Inhibition of pluripotential embryonic stem cell differentiation by purified polypeptides

Abstract

Murine embryonic stem (ES) cells are pluripotent cell lines established directly from the early embryo^1,2 which can contribute differentiated progeny to all adult tissues, including the germ-cell lineage³, after re-incorporation into the normal embryo.
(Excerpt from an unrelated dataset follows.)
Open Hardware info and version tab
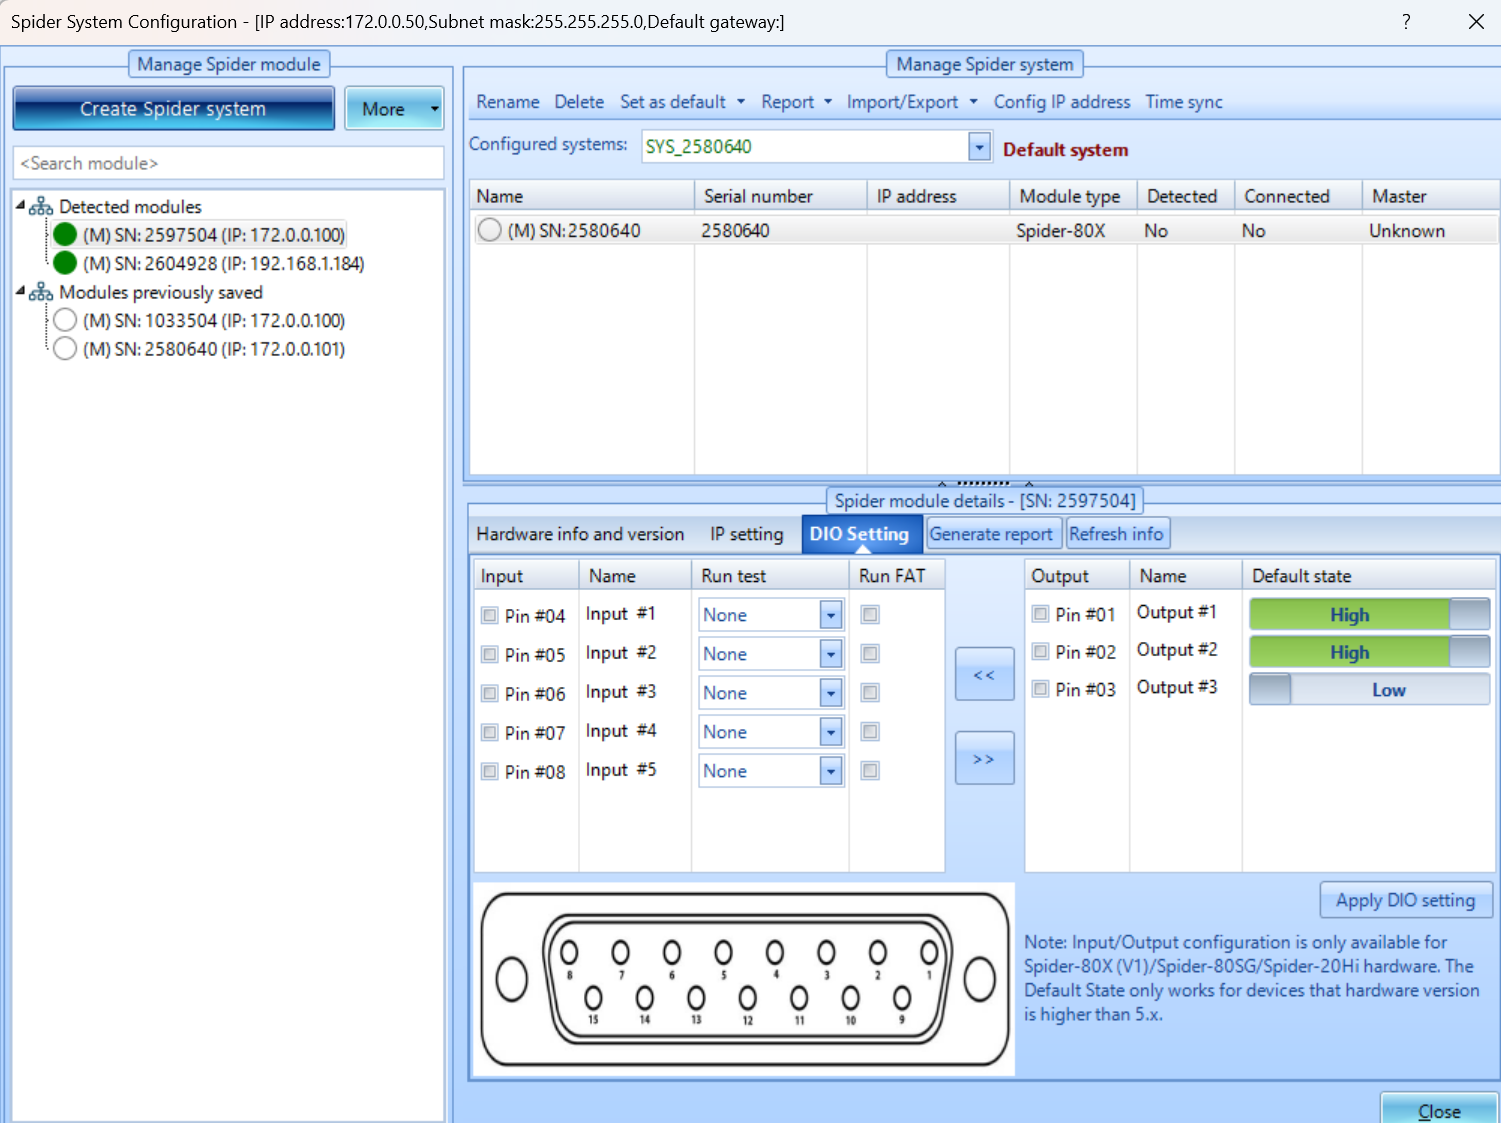click(x=580, y=534)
They provide both a cellular vector for the generation of transgenic animals⁴ and a useful system for the identification of polypeptide factors controlling differentiation processes in early development⁵. In particular, medium conditioned by Buffalo rat liver cells contains a polypeptide factor, ES cell differentiation inhibitory activity (DIA), which specifically suppresses the spontaneous differentiation of ES cells in vitro, thereby permitting their growth as homogeneous stem cell populations in the absence of heterologous feeder cells⁶. ES cell pluripotentiality, including the ability to give rise to functional gametes, is preserved after prolonged culture in Buffalo rat liver media as a source of DIA⁷. Here, we report that purified DIA is related in structure and function to the recently identified haemopoetic regulatory factors human interleukin for DA cells^8,9 and leukaemia inhibitory factor¹⁰. DIA and human interleukin DA/leukaemia inhibitory factor have thus been identified as related multifunctional regulatory factors with distinct biological activities in both early embryonic and haemopoetic stem cell systems.